Cellular signal transduction and cancer pharmacology
The current understanding that oncogenes and tumor suppressor genes are mutated or dysregulated forms of normal genes encoding proteins involved in core pathways that control cellular processes such as proliferation, apoptosis, and motility, has led to enormous efforts to target these mechanisms pharmacologically in novel therapeutic strategies. However, due to the complexity of the mechanisms that are targeted, and the great tendency of cancer cells to develop resistance, further progress in the outcome of signal-directed therapies in cancer requires detailed insights into the tumor biology, signalling mechanisms, and pharmacology.

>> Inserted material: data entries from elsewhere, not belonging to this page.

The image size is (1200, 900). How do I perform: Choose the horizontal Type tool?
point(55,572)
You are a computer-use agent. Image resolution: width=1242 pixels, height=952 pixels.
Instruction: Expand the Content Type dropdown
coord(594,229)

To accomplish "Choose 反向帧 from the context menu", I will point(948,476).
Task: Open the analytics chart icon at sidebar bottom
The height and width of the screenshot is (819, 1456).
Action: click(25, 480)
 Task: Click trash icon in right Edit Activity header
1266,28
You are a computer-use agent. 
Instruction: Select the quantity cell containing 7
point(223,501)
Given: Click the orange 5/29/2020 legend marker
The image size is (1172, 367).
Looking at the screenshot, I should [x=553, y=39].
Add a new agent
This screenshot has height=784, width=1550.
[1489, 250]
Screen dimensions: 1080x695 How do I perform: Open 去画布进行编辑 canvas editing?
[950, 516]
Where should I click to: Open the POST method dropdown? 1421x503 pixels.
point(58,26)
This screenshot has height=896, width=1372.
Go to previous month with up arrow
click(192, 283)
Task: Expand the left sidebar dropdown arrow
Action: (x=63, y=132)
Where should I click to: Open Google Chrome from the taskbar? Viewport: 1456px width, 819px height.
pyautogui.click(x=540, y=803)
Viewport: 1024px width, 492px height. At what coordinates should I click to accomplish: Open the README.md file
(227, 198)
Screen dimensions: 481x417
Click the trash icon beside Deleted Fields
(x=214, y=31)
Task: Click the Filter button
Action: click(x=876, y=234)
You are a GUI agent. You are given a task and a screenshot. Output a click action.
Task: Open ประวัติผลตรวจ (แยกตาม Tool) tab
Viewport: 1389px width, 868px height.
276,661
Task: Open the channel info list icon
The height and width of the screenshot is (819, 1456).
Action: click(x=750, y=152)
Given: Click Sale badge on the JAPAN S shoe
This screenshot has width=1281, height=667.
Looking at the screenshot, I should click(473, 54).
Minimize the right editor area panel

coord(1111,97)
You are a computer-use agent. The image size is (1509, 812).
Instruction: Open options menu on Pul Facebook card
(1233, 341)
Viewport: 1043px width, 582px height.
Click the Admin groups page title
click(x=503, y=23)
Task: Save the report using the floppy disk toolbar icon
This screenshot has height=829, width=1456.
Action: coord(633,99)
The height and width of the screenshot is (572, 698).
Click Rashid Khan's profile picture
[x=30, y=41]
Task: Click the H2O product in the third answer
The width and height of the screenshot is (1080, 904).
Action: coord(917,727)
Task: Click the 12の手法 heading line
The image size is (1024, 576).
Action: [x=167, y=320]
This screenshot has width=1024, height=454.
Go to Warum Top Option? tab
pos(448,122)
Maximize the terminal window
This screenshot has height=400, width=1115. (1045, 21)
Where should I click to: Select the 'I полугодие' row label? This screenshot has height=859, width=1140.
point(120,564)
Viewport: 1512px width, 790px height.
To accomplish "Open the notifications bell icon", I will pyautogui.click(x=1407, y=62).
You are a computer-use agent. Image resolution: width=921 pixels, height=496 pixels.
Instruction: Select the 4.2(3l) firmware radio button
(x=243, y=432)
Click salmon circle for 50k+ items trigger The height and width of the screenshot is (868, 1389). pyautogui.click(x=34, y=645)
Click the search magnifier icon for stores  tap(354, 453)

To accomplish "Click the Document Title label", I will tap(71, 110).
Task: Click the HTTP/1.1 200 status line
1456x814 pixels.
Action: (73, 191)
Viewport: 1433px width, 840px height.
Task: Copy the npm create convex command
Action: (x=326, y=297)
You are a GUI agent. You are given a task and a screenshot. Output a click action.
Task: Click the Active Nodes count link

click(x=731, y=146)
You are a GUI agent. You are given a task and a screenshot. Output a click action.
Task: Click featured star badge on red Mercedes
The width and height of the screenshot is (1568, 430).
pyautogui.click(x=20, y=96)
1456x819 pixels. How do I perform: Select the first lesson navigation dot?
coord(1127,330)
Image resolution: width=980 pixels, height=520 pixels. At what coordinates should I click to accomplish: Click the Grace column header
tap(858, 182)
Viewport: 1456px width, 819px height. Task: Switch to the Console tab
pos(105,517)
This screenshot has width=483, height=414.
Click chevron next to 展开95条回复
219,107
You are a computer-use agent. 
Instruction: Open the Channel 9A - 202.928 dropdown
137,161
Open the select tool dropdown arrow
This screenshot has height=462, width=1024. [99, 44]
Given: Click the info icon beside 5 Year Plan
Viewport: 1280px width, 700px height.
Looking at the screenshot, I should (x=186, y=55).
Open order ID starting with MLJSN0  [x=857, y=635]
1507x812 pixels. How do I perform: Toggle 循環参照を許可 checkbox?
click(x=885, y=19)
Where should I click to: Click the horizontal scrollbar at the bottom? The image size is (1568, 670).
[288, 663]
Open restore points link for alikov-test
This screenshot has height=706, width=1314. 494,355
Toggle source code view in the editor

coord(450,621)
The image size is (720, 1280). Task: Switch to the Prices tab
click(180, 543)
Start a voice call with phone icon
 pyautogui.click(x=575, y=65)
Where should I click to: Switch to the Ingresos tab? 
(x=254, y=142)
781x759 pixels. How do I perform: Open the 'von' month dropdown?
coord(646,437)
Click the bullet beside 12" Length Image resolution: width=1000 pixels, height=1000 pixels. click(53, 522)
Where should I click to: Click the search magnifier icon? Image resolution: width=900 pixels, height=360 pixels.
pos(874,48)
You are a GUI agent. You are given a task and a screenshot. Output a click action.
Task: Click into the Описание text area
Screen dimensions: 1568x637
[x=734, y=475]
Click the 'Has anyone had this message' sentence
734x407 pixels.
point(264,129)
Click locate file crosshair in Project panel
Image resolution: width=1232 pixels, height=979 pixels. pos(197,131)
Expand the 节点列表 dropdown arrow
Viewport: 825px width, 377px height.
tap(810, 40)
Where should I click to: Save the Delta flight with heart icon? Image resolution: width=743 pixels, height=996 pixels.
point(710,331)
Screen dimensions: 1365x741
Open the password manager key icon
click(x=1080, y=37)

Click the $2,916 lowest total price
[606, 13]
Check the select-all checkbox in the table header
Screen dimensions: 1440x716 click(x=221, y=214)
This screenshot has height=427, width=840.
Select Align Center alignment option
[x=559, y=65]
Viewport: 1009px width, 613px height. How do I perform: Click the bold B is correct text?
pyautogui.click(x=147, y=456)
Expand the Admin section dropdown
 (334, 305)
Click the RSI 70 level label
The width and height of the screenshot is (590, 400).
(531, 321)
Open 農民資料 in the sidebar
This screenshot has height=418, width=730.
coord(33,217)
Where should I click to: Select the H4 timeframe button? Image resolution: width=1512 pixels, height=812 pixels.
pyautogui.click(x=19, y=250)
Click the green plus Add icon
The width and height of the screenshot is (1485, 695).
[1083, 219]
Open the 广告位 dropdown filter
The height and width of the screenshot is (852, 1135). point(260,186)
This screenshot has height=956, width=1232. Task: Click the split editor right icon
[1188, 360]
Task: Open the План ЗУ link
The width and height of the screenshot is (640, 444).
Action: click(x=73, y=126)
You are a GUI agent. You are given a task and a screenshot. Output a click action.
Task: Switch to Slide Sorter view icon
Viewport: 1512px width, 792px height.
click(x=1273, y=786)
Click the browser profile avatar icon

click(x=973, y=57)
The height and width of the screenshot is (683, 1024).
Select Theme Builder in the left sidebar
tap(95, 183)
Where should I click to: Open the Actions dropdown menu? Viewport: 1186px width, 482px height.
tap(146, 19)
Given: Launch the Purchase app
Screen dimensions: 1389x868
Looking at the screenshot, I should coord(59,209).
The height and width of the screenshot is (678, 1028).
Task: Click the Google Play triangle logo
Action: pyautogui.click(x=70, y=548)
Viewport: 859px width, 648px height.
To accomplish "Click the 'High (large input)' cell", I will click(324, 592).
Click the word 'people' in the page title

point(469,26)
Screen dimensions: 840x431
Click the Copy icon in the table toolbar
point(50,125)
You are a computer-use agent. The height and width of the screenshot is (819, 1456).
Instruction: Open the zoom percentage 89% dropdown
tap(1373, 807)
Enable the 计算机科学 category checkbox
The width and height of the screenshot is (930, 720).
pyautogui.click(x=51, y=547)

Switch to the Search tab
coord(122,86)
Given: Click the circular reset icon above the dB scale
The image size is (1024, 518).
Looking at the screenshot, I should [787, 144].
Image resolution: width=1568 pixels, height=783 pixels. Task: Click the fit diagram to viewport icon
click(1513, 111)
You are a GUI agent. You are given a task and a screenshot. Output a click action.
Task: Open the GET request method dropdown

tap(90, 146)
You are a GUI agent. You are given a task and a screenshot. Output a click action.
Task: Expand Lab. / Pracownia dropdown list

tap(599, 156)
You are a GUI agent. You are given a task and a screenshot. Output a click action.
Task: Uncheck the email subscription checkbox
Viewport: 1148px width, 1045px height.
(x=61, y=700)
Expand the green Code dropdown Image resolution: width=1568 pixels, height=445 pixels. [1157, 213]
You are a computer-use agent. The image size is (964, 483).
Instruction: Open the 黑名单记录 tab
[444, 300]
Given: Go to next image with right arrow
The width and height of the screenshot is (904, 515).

The research group focuses on basal cell biological and pharmacological studies of tumor-stroma interactions and cellular signalling mechanisms as possible targets for cancer treatment. The work is primarily directed at epithelial cancers of the gastrointestinal tract. It focuses on signalling involving a) receptor tyrosine kinases, in particular EGFR and Met, and b) G-protein-coupled receptors (GPCRs), particularly receptors for prostaglandins and lysophosphatidic acid.
- Mechanisms regulating signal transduction from EGFR and Met, with emphasis on the integration of their signalling pathways with those of GPCRs
- Mechanisms of non-genetic, adaptive, refractoriness to signal-directed antitumor therapy.
- Receptors and signalling mechanisms in tumor-stroma interactions.